WORK TO BE COMPLETED
Pictures must not appear in the copy. Set down exactly the line with "Screen dimensions: 1294x607" and each line after it through the end of the data below.

= Beginning of Section =

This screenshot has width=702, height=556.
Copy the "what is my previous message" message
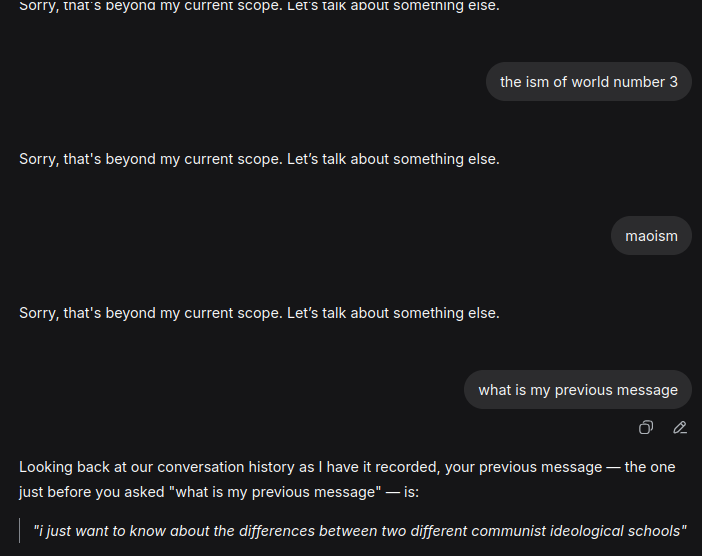tap(646, 428)
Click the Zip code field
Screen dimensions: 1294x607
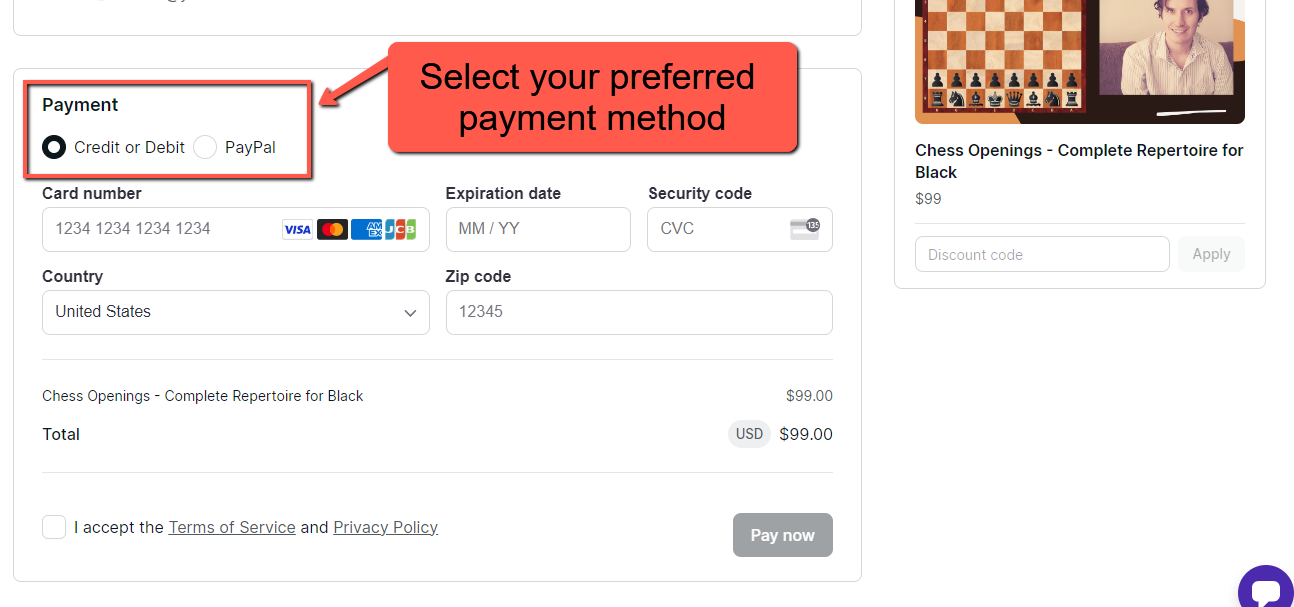click(x=638, y=312)
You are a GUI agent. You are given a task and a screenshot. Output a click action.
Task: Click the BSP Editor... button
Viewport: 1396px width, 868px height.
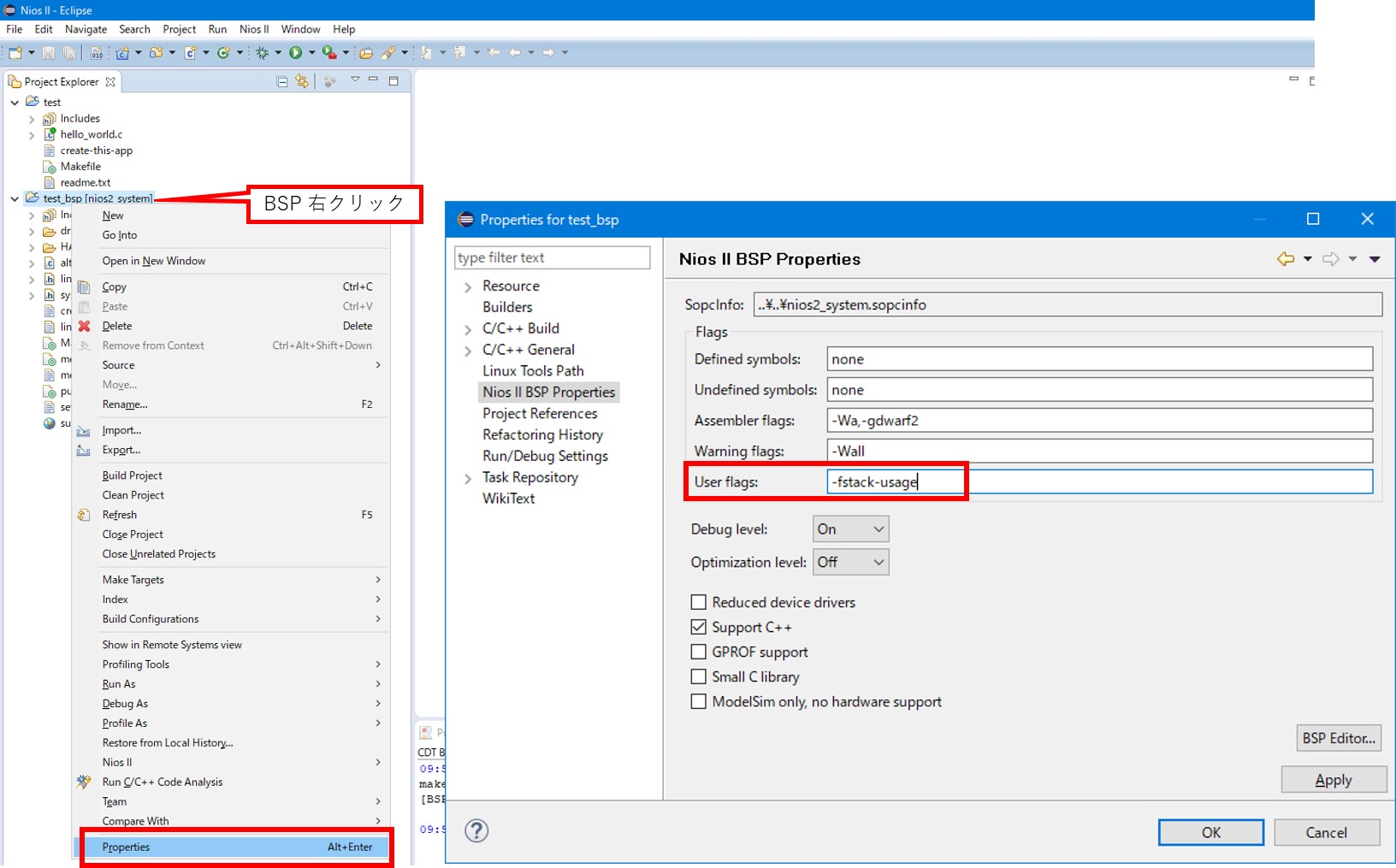(1338, 739)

= End of Section =

TASK RESPONSE
Screen dimensions: 1294x607
click(x=638, y=312)
You are a GUI agent. You are given a task and a screenshot. Output a click action.
Task: Click the BSP Editor... button
Viewport: 1396px width, 868px height.
(1338, 739)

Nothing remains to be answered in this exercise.